Inspirational quotes such as “be what you want to be” or “be yourself no matter what others think” should not apply to all behaviors. Sure, inspiration to be yourself works great when overcoming odds, but motivational phrases can also inspire poor judgement when heard by the wrong ears. A person fighting against societal “norms” so that he can wear a dress in public is not the same as a downtrodden reprobate with pedophilic impulses.
Take my deaf cat, Zoe, for example. She is not a pedophile but was recently inspired to be a model thanks to an Australian teen by the name of Maddy Stuart. Maddy has Down Syndrome, but she isn’t allowing her handicap to dictate her limitations. In my opinion, Maddy would be an excellent model. But unlike Zoe, Maddy put in a lot of work and dedication into losing weight and updating her image. Zoe, influenced only by the desire to be famous, believes all it takes is a few pictures, and she, too, will be a model with thousands of loyal Instragam followers.

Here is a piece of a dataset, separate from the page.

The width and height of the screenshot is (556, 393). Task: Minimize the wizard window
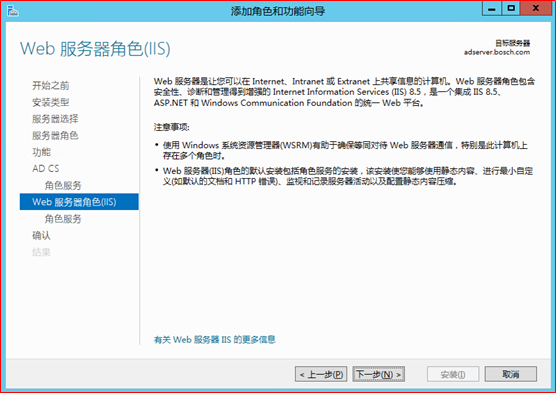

She understands that her cerebellar hypoplasia prevents her from strutting down a runway in Milan but believes that the medium of still photography is advantageous to her poor motor skills, providing a unique portfolio of interesting and nontraditional poses. I, on the other hand, strongly believe that nobody will hire a model who can’t even hold her head steady.
Driven by my belief that she’ll never be a supermodel, she hired a photographer to prove me wrong. A few snapshots from her repertoire are below.
Let today’s lesson teach you to be true to yourself (and follow your dreams), but only if the end result is realistic.